Directions
Return, from the listing that follows, each line containing the word "left".
• • • •
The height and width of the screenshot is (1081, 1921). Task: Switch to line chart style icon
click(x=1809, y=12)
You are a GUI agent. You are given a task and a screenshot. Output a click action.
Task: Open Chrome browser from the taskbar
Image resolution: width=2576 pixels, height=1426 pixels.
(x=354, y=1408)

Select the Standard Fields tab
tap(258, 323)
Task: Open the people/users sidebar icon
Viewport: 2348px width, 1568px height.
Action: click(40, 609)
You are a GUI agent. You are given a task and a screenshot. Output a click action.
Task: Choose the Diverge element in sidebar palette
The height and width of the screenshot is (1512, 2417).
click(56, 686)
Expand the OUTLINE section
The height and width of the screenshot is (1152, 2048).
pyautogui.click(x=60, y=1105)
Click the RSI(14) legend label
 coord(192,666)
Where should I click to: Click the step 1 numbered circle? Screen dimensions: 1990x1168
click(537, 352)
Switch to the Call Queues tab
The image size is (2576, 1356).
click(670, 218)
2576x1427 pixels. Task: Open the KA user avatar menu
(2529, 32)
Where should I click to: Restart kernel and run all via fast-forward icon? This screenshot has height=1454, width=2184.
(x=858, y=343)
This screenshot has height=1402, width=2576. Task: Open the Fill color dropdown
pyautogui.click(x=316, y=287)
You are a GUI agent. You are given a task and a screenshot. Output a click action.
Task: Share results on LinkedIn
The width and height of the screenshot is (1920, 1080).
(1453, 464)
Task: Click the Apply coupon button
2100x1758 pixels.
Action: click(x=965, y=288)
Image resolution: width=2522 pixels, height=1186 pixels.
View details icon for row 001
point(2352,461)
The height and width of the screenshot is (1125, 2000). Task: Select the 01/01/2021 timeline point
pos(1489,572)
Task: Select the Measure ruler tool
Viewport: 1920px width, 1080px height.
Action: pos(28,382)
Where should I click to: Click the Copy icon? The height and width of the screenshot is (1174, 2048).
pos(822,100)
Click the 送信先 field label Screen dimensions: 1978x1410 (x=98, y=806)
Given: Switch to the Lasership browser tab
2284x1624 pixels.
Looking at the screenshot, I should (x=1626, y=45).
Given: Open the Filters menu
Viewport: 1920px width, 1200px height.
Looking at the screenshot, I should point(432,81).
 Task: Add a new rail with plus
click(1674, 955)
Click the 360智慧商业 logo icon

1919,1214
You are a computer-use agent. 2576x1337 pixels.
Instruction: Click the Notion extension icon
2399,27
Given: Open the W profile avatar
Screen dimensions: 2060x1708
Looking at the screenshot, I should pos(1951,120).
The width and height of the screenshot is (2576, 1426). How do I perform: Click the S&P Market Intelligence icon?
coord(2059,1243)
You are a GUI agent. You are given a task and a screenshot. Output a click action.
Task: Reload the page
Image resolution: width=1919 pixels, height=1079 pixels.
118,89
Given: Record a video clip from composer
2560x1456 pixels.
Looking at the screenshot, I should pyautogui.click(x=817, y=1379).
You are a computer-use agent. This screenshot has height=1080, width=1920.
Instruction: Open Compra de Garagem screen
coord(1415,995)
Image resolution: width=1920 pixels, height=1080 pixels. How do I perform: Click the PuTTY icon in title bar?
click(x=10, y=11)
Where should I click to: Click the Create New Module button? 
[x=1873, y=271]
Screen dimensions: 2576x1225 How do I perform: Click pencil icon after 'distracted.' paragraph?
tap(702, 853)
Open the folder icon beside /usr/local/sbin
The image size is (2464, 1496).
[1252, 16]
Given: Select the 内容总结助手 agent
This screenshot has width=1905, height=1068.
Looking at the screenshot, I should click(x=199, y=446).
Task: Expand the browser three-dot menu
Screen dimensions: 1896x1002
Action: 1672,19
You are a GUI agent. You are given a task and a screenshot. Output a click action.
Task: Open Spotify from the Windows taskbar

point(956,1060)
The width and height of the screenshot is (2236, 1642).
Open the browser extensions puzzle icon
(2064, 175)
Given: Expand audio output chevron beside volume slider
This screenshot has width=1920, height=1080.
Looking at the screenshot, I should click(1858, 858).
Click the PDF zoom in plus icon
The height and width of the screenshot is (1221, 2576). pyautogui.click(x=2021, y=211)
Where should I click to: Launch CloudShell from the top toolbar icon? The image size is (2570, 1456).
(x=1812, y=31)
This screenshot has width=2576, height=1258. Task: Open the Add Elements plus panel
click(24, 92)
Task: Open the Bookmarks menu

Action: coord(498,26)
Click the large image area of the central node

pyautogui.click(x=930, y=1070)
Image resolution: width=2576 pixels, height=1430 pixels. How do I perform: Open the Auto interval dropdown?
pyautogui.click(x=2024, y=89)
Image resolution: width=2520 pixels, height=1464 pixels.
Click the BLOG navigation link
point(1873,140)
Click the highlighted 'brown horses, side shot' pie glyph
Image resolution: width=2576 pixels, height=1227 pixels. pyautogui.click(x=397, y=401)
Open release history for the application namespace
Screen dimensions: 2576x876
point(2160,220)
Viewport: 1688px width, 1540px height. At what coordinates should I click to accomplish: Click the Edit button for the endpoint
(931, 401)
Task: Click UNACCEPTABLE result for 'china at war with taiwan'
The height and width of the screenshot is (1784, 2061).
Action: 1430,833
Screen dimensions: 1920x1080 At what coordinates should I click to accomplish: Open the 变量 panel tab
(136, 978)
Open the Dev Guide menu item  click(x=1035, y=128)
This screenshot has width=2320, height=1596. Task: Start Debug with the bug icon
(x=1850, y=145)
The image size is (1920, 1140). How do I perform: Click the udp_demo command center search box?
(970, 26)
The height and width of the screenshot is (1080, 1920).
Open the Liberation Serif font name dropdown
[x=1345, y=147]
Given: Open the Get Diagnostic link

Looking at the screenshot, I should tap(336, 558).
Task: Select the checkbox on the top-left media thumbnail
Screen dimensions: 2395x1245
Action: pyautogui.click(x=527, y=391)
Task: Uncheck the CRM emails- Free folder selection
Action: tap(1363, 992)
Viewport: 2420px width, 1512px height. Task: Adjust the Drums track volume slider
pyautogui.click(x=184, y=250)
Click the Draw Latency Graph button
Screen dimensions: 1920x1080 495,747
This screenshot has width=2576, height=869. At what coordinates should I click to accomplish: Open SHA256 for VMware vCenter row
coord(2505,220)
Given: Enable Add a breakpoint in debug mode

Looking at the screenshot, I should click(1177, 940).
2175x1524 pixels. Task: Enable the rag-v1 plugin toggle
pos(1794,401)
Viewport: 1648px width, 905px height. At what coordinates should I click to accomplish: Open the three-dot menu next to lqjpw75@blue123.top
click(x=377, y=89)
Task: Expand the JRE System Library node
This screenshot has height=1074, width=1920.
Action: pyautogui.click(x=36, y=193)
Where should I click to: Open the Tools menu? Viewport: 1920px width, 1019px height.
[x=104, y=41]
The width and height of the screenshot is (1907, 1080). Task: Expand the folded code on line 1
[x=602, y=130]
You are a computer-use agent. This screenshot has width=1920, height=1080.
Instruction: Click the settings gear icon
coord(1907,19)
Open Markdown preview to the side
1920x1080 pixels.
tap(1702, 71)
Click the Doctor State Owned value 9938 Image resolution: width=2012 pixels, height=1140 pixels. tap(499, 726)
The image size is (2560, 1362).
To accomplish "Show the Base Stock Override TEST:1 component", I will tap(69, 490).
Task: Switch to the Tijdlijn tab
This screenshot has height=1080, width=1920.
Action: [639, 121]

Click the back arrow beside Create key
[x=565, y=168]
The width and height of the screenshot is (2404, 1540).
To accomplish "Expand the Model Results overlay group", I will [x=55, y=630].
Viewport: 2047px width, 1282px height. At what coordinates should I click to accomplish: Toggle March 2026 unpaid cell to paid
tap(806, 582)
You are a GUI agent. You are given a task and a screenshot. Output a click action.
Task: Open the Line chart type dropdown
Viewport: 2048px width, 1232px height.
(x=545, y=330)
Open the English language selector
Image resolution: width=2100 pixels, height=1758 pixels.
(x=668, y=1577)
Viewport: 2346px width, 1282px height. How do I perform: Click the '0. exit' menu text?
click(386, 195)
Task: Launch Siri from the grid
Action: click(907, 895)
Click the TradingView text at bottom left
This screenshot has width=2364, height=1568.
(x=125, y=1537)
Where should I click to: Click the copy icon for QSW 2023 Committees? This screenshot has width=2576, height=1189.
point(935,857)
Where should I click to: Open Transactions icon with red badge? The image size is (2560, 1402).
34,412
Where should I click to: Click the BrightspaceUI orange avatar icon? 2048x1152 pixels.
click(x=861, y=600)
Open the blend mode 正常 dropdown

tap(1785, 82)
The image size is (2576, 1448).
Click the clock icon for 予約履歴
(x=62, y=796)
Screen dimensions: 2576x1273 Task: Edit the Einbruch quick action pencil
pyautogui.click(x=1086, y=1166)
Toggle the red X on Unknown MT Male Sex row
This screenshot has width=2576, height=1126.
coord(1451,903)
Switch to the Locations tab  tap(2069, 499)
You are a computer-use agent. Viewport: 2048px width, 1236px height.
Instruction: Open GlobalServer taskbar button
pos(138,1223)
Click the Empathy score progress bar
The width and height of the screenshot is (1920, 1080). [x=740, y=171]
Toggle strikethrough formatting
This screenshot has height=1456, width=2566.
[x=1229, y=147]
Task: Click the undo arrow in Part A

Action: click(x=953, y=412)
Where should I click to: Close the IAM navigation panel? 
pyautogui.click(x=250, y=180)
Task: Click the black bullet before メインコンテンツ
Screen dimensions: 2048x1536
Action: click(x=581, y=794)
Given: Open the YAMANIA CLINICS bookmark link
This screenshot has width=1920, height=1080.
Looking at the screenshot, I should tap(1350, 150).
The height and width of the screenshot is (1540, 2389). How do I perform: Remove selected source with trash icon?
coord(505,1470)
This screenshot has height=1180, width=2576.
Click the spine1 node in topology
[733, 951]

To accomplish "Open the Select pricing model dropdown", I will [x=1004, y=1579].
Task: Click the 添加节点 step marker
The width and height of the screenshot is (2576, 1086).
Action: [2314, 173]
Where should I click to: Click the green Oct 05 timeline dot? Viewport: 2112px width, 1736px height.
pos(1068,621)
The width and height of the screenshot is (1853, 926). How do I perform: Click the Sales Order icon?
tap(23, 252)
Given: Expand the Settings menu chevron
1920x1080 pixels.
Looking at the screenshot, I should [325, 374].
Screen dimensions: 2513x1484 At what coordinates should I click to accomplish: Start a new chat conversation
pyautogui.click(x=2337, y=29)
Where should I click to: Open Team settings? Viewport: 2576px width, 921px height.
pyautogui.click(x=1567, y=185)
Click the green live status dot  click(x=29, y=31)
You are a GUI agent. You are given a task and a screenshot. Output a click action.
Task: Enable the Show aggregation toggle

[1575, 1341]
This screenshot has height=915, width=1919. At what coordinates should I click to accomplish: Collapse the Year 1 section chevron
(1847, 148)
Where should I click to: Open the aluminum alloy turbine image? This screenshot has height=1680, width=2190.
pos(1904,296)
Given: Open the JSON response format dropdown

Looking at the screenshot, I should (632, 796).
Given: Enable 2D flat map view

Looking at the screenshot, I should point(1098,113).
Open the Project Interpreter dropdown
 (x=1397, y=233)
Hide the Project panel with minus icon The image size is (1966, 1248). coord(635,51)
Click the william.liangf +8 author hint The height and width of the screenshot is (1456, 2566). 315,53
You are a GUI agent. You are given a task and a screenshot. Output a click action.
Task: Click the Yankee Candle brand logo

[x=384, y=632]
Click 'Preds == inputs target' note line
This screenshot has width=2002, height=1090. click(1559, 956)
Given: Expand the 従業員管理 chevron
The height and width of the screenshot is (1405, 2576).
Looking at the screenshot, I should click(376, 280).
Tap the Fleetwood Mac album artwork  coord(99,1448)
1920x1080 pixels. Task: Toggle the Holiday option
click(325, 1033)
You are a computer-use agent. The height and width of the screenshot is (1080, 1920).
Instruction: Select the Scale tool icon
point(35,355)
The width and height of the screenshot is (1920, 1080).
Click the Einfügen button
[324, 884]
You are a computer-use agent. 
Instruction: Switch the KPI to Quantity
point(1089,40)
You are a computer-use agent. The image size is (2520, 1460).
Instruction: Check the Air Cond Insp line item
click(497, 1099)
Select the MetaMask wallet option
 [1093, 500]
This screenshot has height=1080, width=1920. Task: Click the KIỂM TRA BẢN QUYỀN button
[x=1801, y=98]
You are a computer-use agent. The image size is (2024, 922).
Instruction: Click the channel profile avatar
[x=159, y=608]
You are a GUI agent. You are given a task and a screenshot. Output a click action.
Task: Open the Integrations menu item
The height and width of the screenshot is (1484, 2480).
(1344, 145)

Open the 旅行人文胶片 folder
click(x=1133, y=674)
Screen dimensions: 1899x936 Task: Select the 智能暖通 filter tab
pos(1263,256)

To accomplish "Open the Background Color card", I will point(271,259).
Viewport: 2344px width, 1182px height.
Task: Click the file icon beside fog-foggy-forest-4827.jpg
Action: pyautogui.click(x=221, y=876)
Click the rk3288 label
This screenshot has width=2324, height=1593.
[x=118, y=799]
• • • •
Exercise output
Task: Select the checkbox on the top-left media thumbnail
Click the TradingView text at bottom left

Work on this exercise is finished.